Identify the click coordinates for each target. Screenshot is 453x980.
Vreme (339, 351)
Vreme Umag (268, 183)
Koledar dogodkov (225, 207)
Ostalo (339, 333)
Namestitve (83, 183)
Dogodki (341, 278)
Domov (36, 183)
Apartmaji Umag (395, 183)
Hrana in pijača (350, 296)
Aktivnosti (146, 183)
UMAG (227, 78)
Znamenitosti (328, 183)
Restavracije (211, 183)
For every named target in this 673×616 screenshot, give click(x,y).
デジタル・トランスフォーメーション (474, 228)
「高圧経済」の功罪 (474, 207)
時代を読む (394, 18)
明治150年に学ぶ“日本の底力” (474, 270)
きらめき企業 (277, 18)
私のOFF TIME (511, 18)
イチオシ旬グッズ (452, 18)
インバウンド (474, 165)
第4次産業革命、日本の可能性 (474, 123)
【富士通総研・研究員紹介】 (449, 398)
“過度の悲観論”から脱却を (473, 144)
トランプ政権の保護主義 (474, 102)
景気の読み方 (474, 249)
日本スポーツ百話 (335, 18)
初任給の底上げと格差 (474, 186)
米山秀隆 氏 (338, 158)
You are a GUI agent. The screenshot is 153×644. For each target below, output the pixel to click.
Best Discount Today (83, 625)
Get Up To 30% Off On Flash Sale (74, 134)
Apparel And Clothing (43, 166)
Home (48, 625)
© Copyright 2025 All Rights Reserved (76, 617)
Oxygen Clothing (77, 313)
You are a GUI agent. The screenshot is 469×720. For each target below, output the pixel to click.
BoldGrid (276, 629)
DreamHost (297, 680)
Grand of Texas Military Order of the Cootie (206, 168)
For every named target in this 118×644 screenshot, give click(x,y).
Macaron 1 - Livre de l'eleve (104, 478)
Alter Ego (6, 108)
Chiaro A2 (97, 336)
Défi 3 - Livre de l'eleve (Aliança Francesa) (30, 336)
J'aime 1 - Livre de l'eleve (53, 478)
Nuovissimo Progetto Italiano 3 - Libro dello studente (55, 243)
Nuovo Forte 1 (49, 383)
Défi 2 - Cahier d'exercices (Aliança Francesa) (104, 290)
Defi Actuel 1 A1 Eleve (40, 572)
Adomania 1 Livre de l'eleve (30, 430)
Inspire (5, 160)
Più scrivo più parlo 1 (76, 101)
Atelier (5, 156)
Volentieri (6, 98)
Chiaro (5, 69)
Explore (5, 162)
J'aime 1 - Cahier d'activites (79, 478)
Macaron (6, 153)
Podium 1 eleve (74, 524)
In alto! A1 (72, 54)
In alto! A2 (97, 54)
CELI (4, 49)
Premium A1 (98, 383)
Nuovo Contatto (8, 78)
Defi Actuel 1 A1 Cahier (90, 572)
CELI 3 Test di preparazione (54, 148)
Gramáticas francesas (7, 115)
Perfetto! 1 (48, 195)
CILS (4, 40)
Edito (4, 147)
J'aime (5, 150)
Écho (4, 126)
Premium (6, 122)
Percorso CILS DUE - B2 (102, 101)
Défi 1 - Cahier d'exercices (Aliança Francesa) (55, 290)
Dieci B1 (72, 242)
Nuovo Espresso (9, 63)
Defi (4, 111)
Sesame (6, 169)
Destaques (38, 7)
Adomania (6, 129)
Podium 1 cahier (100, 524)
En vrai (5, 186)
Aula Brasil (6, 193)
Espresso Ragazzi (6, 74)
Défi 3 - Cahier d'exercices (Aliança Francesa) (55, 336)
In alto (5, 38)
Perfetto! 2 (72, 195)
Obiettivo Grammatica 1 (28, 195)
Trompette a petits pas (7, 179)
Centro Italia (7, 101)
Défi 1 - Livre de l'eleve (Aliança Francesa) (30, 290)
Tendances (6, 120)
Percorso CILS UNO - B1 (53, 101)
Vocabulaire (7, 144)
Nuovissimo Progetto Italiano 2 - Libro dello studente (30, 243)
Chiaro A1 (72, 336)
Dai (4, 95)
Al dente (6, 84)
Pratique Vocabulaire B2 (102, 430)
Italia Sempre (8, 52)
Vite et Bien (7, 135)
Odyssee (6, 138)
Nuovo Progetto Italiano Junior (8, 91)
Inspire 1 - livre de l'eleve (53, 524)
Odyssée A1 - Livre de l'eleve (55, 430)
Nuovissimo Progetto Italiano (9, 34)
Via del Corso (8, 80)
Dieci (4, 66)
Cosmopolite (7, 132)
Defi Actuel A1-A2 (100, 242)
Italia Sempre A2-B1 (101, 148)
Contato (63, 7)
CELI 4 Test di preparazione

====================

* **EXERCISE GOAL**: Update the records from the start through the line with "景気の読み方 (474, 249)": reproduce those lines with "Koledar dogodkov" replaced by "Event Calendar" and nothing else changed.

* **TASK RESULT**:
Identify the click coordinates for each target. Screenshot is 453x980.
Vreme (339, 351)
Vreme Umag (268, 183)
Event Calendar (225, 207)
Ostalo (339, 333)
Namestitve (83, 183)
Dogodki (341, 278)
Domov (36, 183)
Apartmaji Umag (395, 183)
Hrana in pijača (350, 296)
Aktivnosti (146, 183)
UMAG (227, 78)
Znamenitosti (328, 183)
Restavracije (211, 183)
For every named target in this 673×616 screenshot, give click(x,y).
デジタル・トランスフォーメーション (474, 228)
「高圧経済」の功罪 (474, 207)
時代を読む (394, 18)
明治150年に学ぶ“日本の底力” (474, 270)
きらめき企業 (277, 18)
私のOFF TIME (511, 18)
イチオシ旬グッズ (452, 18)
インバウンド (474, 165)
第4次産業革命、日本の可能性 (474, 123)
【富士通総研・研究員紹介】 (449, 398)
“過度の悲観論”から脱却を (473, 144)
トランプ政権の保護主義 (474, 102)
景気の読み方 (474, 249)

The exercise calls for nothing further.